Profitant du soulèvement des peuples au Maghreb, Les Etats-Unis d’Amérique et leurs cousins d’Europe veulent en finir avec Mouammar Kadhafi et se partager définitivement la dépouille d’une Libye désormais conquise. Pour ce faire, ils ont recours à une propagande intensive qui rappelle celle utilisée contre l’ex-tyran irakien Saddam Hussein[1]. Pour mémoire, les médias occidentaux avaient quasi-unanimement repris l’antienne bushienne à propos des armes de destruction massive qu’aurait détenu le dictateur irakien. On découvrira le mensonge plus tard, mais l’Irak fut déjà détruit et les ressources du pays confisquées. La même machine de propagande avait été déployée contre Ceauçescu en 1989 en Roumanie. La presse occidentale avait vu en ce dictateur le « dracula communiste » auteur, avait-on dit, de charniers[2] contenant quelques « 70.000 corps ». On parla de "génocide", de "charniers", de "massacres", de "femmes enceintes éventrées", de "tortures", de "corps brûlés dans un crématorium". On évoqua des "chauffeurs de camions qui transportaient des mètres cubes de corps, qui étaient abattus d’une balle dans la nuque par la police secrète pour éliminer tout témoin." Evidemment les charniers étaient de faux, mais le couple dictatorial avait été déjà fusillé. Au même moment, passait sous silence l’opération d’exfiltration manu militari du président du Panama, Manuel Noriega agent de la CIA qui avait cessé d’obéir au maître de la Maison Blanche, Georges Bush. Pour les médias occidentaux, cette opération n’avait fait aucun dégât humain. Sauf qu’on découvrira plus tard qu’au moins 2.000 personnes avaient été tuées par les yankees [3].
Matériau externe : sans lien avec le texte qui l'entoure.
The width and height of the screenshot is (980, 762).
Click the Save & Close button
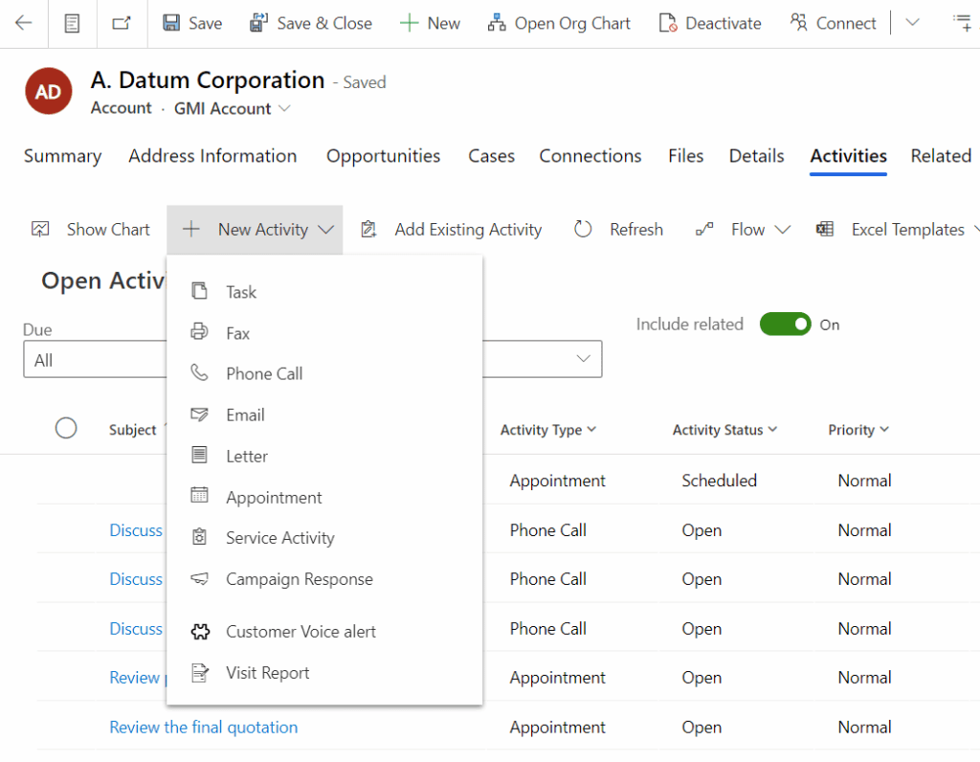(311, 23)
Le serviteur dévoué de la France que fut Jean-Bedel Bokassa, au moment où il allait être déchu, fut victime de la même propagande [4] qui vit en lui un anthropophage. Subitement, le dictateur ami qui couvrait le couple Giscard d’Estaing de diamant était devenu « l’ogre de Berengo » qu’il faut abattre au plus vite pour éviter que ses « sujets centrafricains » finissent tous dans sa marmite.
Comme l’histoire se répète très souvent, aujourd’hui, la planète assiste à la condamnation à mort de Kadhafi par la même voie. La machine à propagande a été matinalement déclenchée : « Kadhafi massacre son peuple », il « bombarde son peuple », kadhafi et ses enfants, tous « psychopathes sont en train de massacrer le peuple Libyen ». Ils ont déjà fait « 6.000 victimes [5] qui manifestaient les mains nues ». Face à toutes ces atrocités commises par un « fou », un « inculte », un « criminel », il faut envoyer une expédition « humanitaire » pour sauver le soldat Ryan sous la férule de kadhafi.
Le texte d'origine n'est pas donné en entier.